Zeroshot Classification
Dataset | Modified Model (mean_per_class_recall) | Original Model (mean_per_class_recall) | Recall Gain |
---|---|---|---|
wds/imagenetv2 | 0.5306 | 0.5595 | -2.89% |
wds/vtab/caltech101 | 0.9005 | 0.8758 | 2.47% |
wds/vtab/cifar10 | 0.8759 | 0.8983 | -2.24% |
wds/vtab/cifar100 | 0.6436 | 0.642 | 0.16% |
Zeroshot Retrieval
Dataset | Modified Model (Image Retrieval Recall@5) | Original Model (Image Retrieval Recall@5) | Recall Gain |
---|---|---|---|
wds/flickr8k | 0.8132 | 0.8046 | 0.86% |
wds/flickr30k | 0.8426 | 0.8342 | 0.84% |
wds/mscoco_captions | 0.5959 | 0.5598 | 3.61% |
Dataset | Modified Model (Text Retrieval Recall@5) | Original Model (Text Retrieval Recall@5) | Recall Gain |
---|---|---|---|
wds/flickr8k | 0.916 | 0.914 | 0.20% |
wds/flickr30k | 0.946 | 0.947 | -0.10% |
wds/mscoco_captions | 0.7514 | 0.7504 | 0.10% |
Conclusion and Future Improvements
There are many different techniques for feature reduction and feature selection. The above method performs feature selection by considering the final weights of the linear projection layer. It uses these weights as an indication of how information provided as input to the projection layer is shared across the output features. Using this information, it attempts to eliminate features whose information can be preserved by retaining other sets of features.

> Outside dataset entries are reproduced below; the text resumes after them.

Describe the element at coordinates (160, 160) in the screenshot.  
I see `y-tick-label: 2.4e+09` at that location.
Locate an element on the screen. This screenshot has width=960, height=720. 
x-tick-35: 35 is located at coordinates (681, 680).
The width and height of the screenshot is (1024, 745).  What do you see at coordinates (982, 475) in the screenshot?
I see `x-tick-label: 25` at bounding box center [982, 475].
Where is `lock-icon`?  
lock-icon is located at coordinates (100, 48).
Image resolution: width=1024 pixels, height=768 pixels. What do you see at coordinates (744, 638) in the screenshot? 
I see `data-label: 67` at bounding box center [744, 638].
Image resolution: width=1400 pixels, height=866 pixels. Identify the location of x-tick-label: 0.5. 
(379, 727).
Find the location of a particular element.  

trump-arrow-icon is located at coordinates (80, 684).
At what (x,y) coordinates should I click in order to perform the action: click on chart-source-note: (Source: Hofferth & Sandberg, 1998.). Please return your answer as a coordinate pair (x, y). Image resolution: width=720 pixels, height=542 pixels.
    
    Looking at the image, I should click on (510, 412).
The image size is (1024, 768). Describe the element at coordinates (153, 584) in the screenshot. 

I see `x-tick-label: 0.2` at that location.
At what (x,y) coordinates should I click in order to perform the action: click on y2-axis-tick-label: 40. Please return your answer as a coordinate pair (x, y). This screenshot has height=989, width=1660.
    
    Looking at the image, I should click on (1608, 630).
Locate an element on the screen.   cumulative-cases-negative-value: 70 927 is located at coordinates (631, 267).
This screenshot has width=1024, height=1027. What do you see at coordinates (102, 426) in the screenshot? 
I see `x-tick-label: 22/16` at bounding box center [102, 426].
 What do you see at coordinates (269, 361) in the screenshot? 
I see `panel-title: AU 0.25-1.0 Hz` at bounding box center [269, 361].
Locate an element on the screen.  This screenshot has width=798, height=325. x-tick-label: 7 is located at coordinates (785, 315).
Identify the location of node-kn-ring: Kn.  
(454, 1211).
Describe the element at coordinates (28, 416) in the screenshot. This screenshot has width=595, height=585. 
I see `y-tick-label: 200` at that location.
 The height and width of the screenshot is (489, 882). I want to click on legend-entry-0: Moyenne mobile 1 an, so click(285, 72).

Here, we assume two things:
- There is an equal distribution of information across the input neurons of the projection layer.
- All output neurons connected to an input neuron contain information from the input neuron in varying proportions.
The model has been benchmarked accordingly. From observations, the model performs better than the original model when it focuses only on major details. Further testing can be conducted by dropping different numbers of features and comparing the results.
There are additional improvements that can be made. For example, instead of just considering the intersection between input features for two output features, we can also consider the proportion of input information shared between two output features by comparing their weights. This would give us a metric to assess shared information and determine whether or not to drop a feature based on it.